WHAT YOU NEED TO DO
Print the data that follows again, keeping every line exact.

[Collected data entries]
※ ※ ※
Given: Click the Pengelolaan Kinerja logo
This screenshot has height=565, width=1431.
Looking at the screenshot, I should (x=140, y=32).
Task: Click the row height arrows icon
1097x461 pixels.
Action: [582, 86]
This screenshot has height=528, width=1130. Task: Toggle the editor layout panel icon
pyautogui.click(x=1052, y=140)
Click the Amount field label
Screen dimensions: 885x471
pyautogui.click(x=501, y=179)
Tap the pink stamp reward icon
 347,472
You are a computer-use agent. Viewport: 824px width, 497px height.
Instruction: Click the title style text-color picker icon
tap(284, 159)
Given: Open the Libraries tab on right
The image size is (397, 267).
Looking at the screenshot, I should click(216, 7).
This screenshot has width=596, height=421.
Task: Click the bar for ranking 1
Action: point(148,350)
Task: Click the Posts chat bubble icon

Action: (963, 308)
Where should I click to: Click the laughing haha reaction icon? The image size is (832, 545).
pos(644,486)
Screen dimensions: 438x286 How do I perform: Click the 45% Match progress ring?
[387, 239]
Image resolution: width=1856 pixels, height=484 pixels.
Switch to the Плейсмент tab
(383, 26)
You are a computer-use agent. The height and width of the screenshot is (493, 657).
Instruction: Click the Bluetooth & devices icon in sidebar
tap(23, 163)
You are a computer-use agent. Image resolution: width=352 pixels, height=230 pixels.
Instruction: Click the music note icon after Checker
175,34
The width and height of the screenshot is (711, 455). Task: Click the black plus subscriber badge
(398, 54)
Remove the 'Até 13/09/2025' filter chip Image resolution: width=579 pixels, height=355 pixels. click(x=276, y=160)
※ ※ ※
ANSWER BELOW
Given: Click the Pengelolaan Kinerja logo
This screenshot has height=565, width=1431.
Looking at the screenshot, I should (x=140, y=32).
Task: Click the row height arrows icon
1097x461 pixels.
Action: [582, 86]
This screenshot has height=528, width=1130. Task: Toggle the editor layout panel icon
pyautogui.click(x=1052, y=140)
Click the Amount field label
Screen dimensions: 885x471
pyautogui.click(x=501, y=179)
Tap the pink stamp reward icon
 347,472
You are a computer-use agent. Viewport: 824px width, 497px height.
Instruction: Click the title style text-color picker icon
tap(284, 159)
Given: Open the Libraries tab on right
The image size is (397, 267).
Looking at the screenshot, I should click(216, 7).
This screenshot has width=596, height=421.
Task: Click the bar for ranking 1
Action: point(148,350)
Task: Click the Posts chat bubble icon

Action: (963, 308)
Where should I click to: Click the laughing haha reaction icon? The image size is (832, 545).
pos(644,486)
Screen dimensions: 438x286 How do I perform: Click the 45% Match progress ring?
[387, 239]
Image resolution: width=1856 pixels, height=484 pixels.
Switch to the Плейсмент tab
(383, 26)
You are a computer-use agent. The height and width of the screenshot is (493, 657).
Instruction: Click the Bluetooth & devices icon in sidebar
tap(23, 163)
You are a computer-use agent. Image resolution: width=352 pixels, height=230 pixels.
Instruction: Click the music note icon after Checker
175,34
The width and height of the screenshot is (711, 455). Task: Click the black plus subscriber badge
(398, 54)
Remove the 'Até 13/09/2025' filter chip Image resolution: width=579 pixels, height=355 pixels. click(x=276, y=160)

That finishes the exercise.